[Items from a data source]
------------------------------------------------------------
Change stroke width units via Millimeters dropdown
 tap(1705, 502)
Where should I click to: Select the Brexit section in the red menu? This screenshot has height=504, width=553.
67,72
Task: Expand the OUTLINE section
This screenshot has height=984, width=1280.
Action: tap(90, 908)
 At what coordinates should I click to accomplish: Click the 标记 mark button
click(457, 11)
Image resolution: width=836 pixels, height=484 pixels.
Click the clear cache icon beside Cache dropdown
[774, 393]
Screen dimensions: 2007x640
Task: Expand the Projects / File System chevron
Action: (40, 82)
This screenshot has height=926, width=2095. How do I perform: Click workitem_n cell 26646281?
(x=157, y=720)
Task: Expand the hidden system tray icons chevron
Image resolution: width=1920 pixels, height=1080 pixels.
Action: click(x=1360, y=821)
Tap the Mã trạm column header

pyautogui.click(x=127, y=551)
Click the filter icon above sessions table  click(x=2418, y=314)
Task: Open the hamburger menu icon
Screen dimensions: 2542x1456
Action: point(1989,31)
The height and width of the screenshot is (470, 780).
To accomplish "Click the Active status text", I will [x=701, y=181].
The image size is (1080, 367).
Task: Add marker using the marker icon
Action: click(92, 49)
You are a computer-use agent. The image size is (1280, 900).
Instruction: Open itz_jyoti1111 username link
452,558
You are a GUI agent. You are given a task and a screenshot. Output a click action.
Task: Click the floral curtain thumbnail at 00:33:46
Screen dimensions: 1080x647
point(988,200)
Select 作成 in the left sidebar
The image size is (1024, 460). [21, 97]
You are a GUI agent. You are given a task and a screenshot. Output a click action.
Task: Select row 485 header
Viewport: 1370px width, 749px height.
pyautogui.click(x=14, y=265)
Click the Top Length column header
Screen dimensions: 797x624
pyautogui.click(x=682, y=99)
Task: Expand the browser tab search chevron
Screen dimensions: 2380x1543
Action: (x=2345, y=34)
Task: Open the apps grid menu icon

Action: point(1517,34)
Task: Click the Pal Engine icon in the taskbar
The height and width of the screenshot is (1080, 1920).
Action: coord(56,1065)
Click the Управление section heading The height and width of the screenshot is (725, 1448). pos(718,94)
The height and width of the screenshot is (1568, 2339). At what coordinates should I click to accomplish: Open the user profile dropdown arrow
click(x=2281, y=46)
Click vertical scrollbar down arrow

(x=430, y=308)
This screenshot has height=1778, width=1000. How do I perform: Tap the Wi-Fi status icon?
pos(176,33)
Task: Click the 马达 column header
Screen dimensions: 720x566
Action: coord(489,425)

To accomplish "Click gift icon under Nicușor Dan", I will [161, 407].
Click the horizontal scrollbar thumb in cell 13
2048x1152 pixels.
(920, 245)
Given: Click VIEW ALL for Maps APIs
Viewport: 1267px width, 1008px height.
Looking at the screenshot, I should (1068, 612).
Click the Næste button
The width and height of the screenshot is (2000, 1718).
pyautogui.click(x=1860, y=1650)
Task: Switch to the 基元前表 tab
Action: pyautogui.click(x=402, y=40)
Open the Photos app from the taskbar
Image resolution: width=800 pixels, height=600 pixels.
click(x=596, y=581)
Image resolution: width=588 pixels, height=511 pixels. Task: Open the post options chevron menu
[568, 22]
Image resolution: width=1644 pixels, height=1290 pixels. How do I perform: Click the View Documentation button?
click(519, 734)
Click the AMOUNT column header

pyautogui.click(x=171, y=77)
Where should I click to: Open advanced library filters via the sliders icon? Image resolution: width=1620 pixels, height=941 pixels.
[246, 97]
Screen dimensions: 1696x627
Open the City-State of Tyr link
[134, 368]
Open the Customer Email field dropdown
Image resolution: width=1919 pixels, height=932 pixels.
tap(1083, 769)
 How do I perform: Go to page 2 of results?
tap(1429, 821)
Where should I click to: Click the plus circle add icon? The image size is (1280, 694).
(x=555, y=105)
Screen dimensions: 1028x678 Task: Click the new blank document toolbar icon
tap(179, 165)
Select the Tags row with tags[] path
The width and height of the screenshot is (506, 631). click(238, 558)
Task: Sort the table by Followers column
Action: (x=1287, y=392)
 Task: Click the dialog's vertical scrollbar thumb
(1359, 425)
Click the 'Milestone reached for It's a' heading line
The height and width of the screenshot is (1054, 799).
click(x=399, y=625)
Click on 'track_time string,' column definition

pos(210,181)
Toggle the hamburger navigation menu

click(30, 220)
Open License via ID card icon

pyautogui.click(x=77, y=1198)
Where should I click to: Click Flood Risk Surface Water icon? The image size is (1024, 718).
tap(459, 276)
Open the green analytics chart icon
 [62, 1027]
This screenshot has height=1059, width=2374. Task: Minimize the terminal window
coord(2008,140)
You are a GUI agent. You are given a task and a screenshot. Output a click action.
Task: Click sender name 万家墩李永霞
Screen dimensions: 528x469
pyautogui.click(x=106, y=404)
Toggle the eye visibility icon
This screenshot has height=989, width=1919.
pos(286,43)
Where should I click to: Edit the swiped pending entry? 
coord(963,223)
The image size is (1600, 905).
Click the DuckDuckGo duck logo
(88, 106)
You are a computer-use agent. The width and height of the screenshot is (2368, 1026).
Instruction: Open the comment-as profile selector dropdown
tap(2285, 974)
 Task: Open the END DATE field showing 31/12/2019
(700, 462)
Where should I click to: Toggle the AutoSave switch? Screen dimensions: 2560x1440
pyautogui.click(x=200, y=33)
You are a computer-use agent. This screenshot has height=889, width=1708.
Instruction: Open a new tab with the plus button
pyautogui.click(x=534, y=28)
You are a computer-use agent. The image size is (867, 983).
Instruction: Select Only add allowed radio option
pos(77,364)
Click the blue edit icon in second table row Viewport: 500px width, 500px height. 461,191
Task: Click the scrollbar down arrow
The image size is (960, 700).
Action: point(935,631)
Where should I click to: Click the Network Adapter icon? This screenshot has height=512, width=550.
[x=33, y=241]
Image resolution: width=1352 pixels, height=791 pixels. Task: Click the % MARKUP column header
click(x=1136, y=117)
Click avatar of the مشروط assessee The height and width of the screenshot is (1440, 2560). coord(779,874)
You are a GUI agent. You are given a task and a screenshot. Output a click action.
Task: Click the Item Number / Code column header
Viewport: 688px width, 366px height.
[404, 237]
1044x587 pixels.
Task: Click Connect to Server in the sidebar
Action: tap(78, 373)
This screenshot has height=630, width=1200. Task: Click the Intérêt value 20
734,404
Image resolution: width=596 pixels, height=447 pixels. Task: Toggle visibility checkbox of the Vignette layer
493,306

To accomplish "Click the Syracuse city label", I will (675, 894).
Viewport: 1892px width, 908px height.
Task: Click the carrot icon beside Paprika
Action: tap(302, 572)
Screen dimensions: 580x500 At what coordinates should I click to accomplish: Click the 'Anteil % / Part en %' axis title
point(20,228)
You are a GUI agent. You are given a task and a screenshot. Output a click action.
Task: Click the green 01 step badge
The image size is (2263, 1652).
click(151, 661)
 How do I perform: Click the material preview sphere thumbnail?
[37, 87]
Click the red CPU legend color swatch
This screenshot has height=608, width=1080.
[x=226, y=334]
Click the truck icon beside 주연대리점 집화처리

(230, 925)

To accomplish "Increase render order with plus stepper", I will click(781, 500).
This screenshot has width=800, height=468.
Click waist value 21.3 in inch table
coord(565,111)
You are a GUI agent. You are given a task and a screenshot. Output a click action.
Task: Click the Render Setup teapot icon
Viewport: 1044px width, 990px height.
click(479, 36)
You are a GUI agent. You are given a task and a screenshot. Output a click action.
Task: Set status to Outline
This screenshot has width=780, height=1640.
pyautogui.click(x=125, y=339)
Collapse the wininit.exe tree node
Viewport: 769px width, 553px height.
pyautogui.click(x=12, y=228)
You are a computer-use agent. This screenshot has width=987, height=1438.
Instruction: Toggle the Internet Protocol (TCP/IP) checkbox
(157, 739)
------------------------------------------------------------
## Exercise brief
Select every line in the rows above that contains the string "header", and copy each one out. Case counts.

## Completed task
Tap the Mã trạm column header
Task: Select row 485 header
Click the Top Length column header
Task: Click the 马达 column header
Click the AMOUNT column header
Image resolution: width=1352 pixels, height=791 pixels. Task: Click the % MARKUP column header
Task: Click the Item Number / Code column header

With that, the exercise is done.